::: RECORDS TO PROCESS

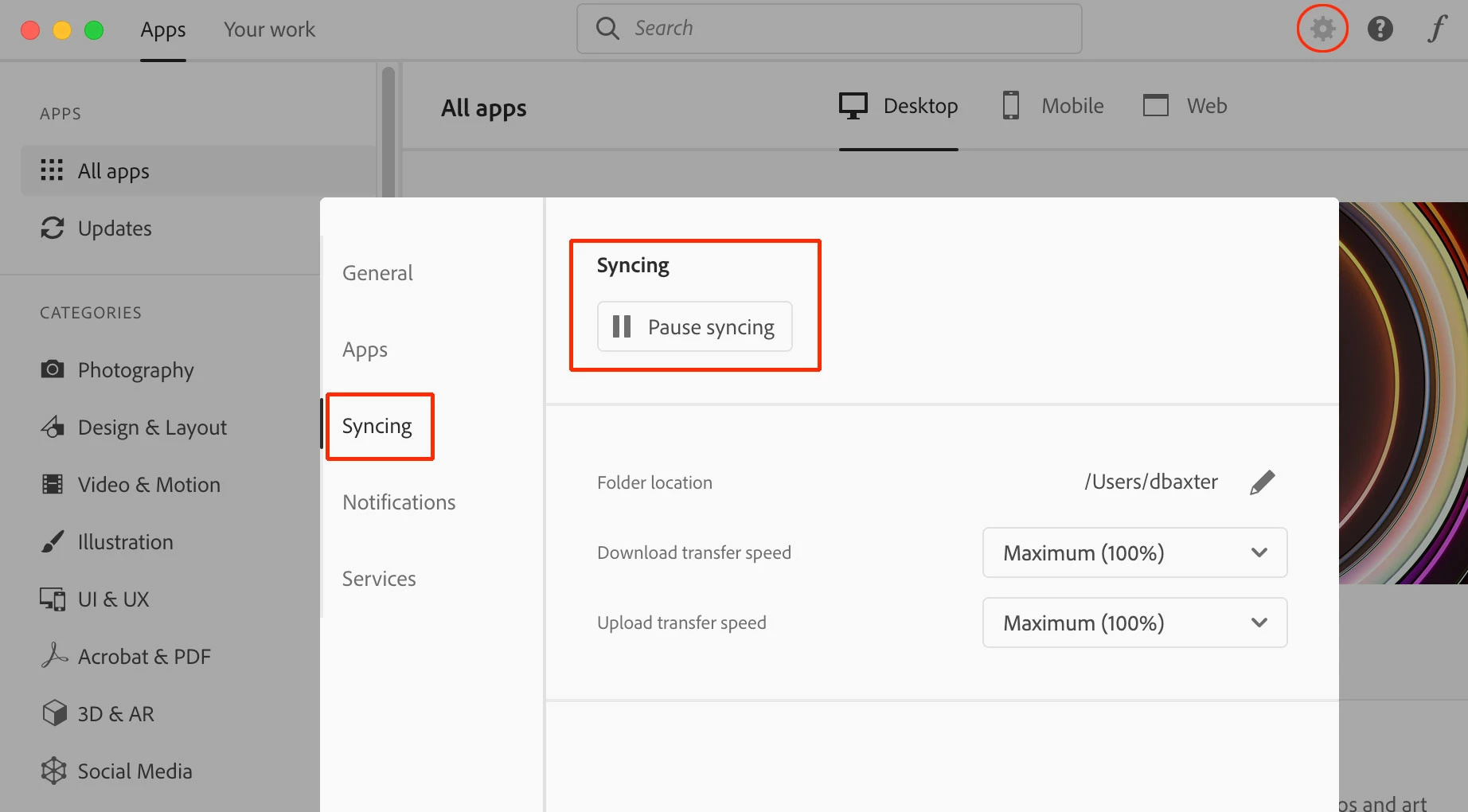Click the help question mark icon
Screen dimensions: 1468x812
[x=1380, y=29]
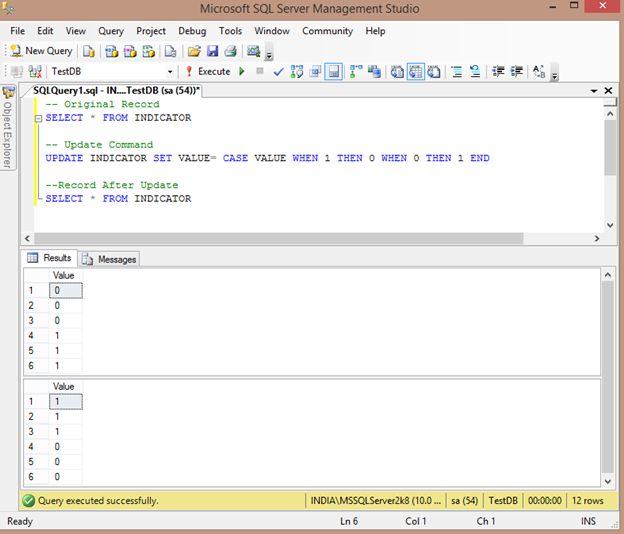The height and width of the screenshot is (534, 624).
Task: Click the Print icon in toolbar
Action: pos(230,51)
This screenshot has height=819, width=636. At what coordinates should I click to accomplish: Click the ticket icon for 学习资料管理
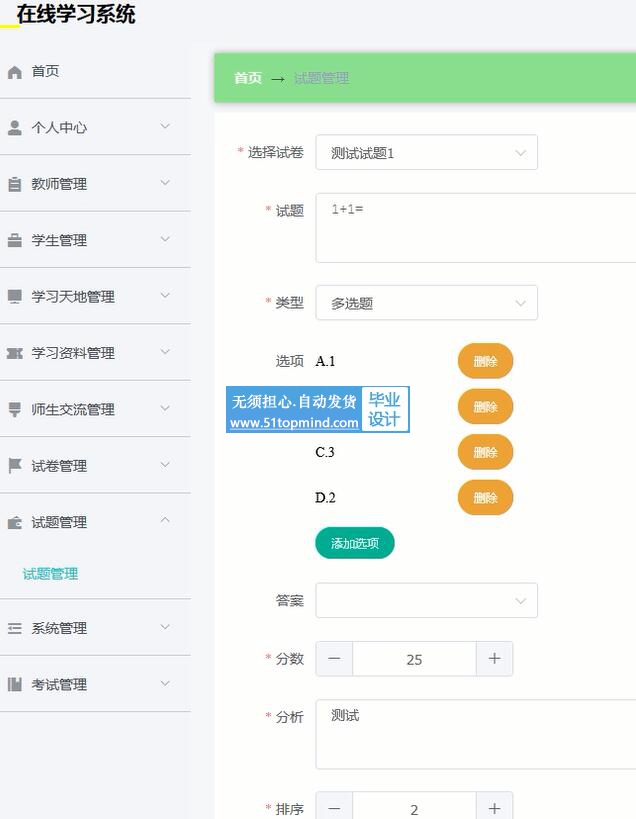15,354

::::::

■ **WORK TO BE COMPLETED**: Take the line with "This screenshot has" and every line after it through the end of the data, and write only them out exactly, leaving out the pictures.

■ **ANSWER FOR THIS EXERCISE**:
This screenshot has height=819, width=636. At what coordinates should I click to accomplish: Click the ticket icon for 学习资料管理
15,354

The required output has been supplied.